Gipe is the author of Trampoline: An Illustrated Novel, a debut novel that won the 2015 Weatherford Award in Fiction and was highly praised by both reviewers and fellow authors. Trampoline was published by Ohio University Press.
Novel Earns Positive Reviews
“A story that left my heart at once warmed and shattered, Trampoline rides the razor’s edge of raw beauty. This is Appalachia shone with a light uniquely its own. I dare say Robert Gipe has invented his own genre,” says David Joy, author of Where All Light Tends to Go.
The novel’s setting and main character have left an indelible mark on its readers, with Ann Pancake, author of Strange as this Weather Has Been, noting, “I’ll never forget Dawn Jewell.
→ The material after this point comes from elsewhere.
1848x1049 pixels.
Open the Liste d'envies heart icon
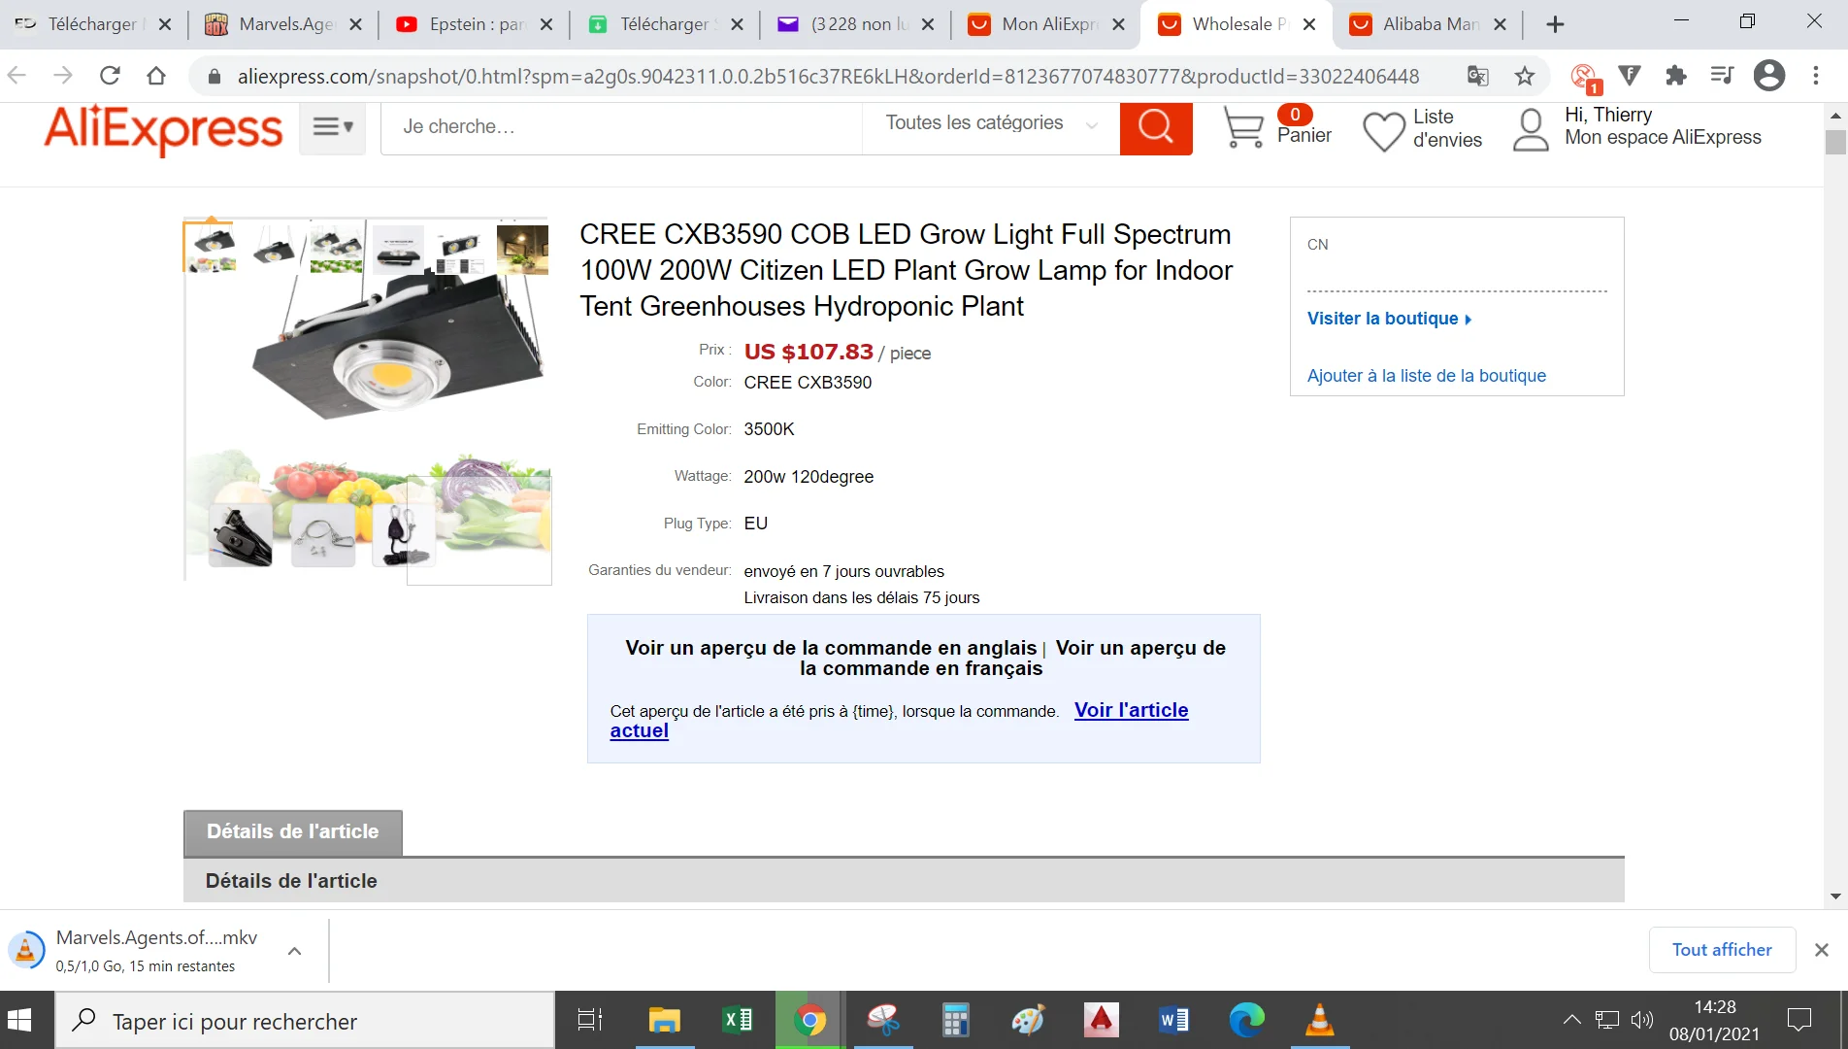tap(1383, 131)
I’ll never escape Canard County.” Pancake also remarks, “I fear this book. I’m in love with this book. I’m laughing out loud at this book. I am knocked to my knees in grief by this book. One of the most powerful works of contemporary fiction I’ve read in years.”
Gipe as an Appalachian Writer
Gipe, who is originally from Kingsport, TN, is the director of the Appalachian Program at Southeast Community and Technical College in Cumberland, KY. Under Gipe’s leadership, the program emphasizes the importance of regional, cultural and sustainable development and makes “a systematic effort to document, preserve and present regional experience through the Appalachian Archives.”
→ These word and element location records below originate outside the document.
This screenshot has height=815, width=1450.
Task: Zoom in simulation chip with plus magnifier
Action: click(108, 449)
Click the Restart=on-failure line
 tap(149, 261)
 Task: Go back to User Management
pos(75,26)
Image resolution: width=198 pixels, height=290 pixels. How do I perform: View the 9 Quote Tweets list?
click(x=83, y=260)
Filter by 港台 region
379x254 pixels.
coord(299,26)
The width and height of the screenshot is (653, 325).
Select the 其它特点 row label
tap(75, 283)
“I have been able to live in coalfield communities and mix it up with all kinds of people in an ordinary daily kind of way on all kinds of fronts—and I’ve had a chance to listen to how people tell their own story and how they react to the myriad ways their story gets told by friends, foes, and the well-intended,” Gipe notes in an interview with Dylan Mullins of Appalachian Heritage.
Novel’s Accompanying Illustrations
This keen awareness of people and place manifests itself in the illustrations that accompany Gipe’s book.
“I feel like the drawings, in which the narrator is seen speaking, help emphasize the direct address of the first-person narrator to her audience. I wanted to play along the line dividing oral and written language, and the drawings helped me do that. I also thought the drawings might set the book apart from other drawing-free books, and break up the monotony of the prose,” Gipe explains.